I did a test for some linux distros and have some working results but it requires some larger changes for the following reasons.

  1. One of the issues with the current docker-build script is that the package names differ between distros so the current docker build script becomes more complex particularly for the DEPS variable, as you have to support all package name variations across all targeted distros so I found it easier to just define in each distros dockerfile which dependency that distro has rather than injecting the dependency from the build script into the dockerfile.

  2. It is possible a docker build actually is successful today but fails tomorrow, I am finding this to be the case with the current dockerfile for ubuntu which used to work for me but currently fails after cleaning my cache due to the apt-repository being an external dependency and older releases not being supported anymore resulting in the error for example "kinetic-security Release' does not have a Release file.".

"The repositories for older releases that are not supported (like 11.04, 11.10 and 13.04) get moved to an archive server. There are repositories available at http://old-releases.ubuntu.com/." 22.10 went EOL in april.

Effectively this means that if the dockerfiles expire you must go back and modify the sources.list for ubuntu and its unclear how many other distros would have a similar issue.

  1. Some distros dont ship clang easily from a repository so some distros require you to build clang from source, which can take a long time to run frequently, runnning once and storing the result would increase the overall build speed.

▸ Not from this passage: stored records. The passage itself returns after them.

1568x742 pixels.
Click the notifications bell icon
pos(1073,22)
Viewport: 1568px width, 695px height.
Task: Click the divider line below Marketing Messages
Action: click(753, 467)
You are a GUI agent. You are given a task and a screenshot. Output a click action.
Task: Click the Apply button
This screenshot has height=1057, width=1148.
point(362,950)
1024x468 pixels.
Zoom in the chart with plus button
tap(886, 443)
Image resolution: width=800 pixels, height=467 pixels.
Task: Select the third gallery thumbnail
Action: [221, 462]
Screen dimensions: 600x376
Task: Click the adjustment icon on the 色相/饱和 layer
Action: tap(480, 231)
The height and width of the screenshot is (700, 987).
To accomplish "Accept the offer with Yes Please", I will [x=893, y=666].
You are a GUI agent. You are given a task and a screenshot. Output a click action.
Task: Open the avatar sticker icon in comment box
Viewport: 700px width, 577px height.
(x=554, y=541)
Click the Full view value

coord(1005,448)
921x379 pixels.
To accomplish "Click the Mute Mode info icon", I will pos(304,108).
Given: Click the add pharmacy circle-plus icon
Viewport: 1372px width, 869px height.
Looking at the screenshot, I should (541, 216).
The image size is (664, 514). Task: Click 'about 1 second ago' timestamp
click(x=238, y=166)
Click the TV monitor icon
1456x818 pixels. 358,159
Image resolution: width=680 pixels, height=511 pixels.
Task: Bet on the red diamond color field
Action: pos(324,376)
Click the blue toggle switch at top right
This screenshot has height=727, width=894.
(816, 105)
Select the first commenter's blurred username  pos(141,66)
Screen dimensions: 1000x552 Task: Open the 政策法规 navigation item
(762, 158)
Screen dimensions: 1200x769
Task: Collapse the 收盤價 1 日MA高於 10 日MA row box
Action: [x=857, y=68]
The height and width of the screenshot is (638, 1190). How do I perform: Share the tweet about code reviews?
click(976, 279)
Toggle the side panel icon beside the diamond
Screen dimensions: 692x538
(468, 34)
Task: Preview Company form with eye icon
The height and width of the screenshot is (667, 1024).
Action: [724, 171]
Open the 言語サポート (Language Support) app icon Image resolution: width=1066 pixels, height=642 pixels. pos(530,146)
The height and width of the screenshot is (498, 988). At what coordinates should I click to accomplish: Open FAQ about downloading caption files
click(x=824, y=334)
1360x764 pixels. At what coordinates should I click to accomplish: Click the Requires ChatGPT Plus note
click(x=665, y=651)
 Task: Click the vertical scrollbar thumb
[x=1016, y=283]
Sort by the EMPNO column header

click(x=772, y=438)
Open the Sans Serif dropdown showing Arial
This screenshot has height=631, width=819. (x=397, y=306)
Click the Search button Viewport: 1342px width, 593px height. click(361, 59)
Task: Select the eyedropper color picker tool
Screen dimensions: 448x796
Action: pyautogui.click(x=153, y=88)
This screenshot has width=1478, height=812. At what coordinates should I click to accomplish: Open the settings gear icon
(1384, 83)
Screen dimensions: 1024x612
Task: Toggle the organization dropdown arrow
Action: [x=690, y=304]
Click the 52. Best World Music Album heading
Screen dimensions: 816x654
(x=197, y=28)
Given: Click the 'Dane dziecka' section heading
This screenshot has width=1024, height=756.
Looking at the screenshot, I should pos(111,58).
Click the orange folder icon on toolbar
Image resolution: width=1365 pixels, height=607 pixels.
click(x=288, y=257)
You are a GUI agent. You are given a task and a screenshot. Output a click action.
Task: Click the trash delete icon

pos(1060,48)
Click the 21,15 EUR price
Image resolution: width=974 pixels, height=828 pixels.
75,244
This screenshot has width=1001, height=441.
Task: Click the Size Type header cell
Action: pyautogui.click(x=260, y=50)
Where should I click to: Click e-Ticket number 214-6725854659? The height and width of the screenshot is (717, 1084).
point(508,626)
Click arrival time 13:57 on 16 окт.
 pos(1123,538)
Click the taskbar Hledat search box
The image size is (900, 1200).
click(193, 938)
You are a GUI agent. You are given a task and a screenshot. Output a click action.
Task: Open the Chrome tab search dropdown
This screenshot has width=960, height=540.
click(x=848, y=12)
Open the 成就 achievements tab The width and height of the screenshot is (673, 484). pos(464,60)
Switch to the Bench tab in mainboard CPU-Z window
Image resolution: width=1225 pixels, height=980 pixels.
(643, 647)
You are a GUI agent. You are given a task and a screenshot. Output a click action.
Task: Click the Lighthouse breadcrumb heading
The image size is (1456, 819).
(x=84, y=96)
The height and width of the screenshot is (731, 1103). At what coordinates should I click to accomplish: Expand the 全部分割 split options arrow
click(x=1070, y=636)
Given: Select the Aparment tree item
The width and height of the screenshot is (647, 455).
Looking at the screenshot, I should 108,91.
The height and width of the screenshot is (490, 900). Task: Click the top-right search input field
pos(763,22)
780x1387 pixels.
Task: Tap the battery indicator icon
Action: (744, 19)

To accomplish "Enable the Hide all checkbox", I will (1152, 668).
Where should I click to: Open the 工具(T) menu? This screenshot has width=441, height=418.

I would suggest splitting the configuration into two distinct github action steps:

  1. Create a build machine image from a dockerfile or packer with docker/iso.
  2. Provision the builder using the previously configured image with the C3 Sources to compile mounted inside and build the required artefacts.

This should make it easier to guarantee reproducible legacy builds. The negatives would be maintaining sources of the build machines by version and the requirement of having an external repository to store the images for example dockerhub or vagrant-boxes.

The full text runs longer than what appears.